__YOUR INSTRUCTIONS__
Repeat the lines below exactly as written, please, from the line with "Open 결제 내역 menu" to the line with "You are a computer-use", both lines included, and no others.

▬▬▬

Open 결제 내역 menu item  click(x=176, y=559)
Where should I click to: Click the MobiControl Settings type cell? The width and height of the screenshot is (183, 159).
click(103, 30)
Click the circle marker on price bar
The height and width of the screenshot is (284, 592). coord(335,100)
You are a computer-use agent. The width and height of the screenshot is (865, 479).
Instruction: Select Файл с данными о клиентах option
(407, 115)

▬▬▬

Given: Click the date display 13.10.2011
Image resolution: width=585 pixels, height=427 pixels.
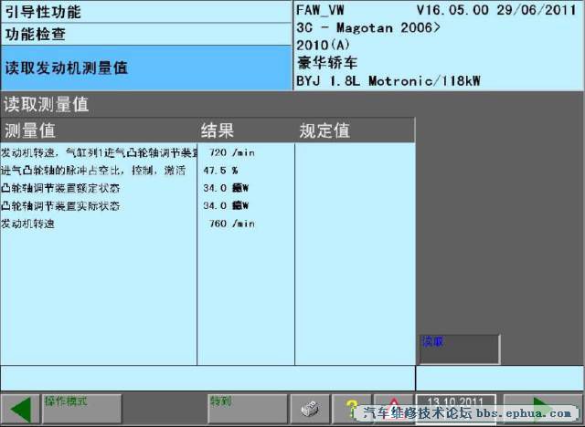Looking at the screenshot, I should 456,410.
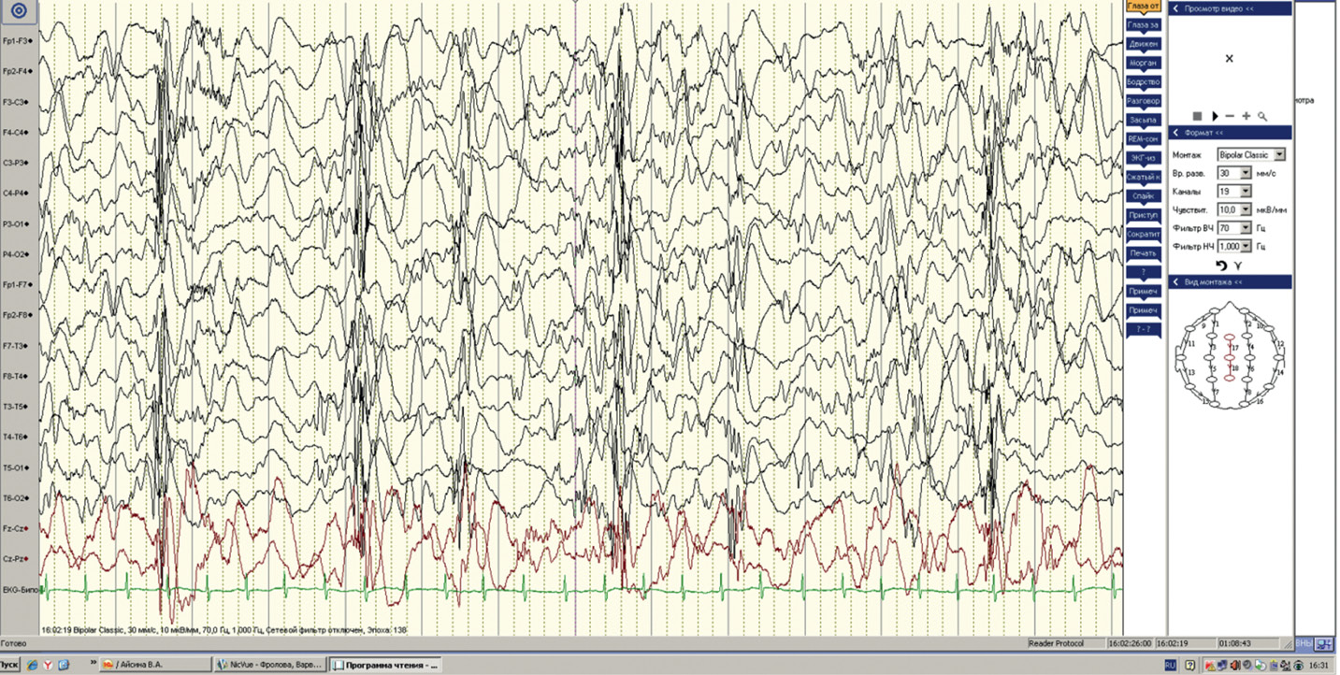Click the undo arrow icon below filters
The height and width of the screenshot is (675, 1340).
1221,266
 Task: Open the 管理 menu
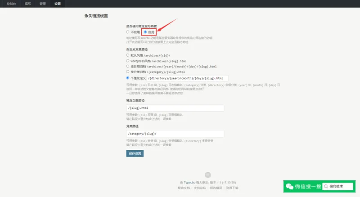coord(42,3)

▬▬▬

__RESPONSE TO THIS TASK__
Open 결제 내역 menu item  click(x=176, y=559)
Where should I click to: Click the MobiControl Settings type cell? The width and height of the screenshot is (183, 159).
click(103, 30)
Click the circle marker on price bar
The height and width of the screenshot is (284, 592). coord(335,100)
You are a computer-use agent. The width and height of the screenshot is (865, 479).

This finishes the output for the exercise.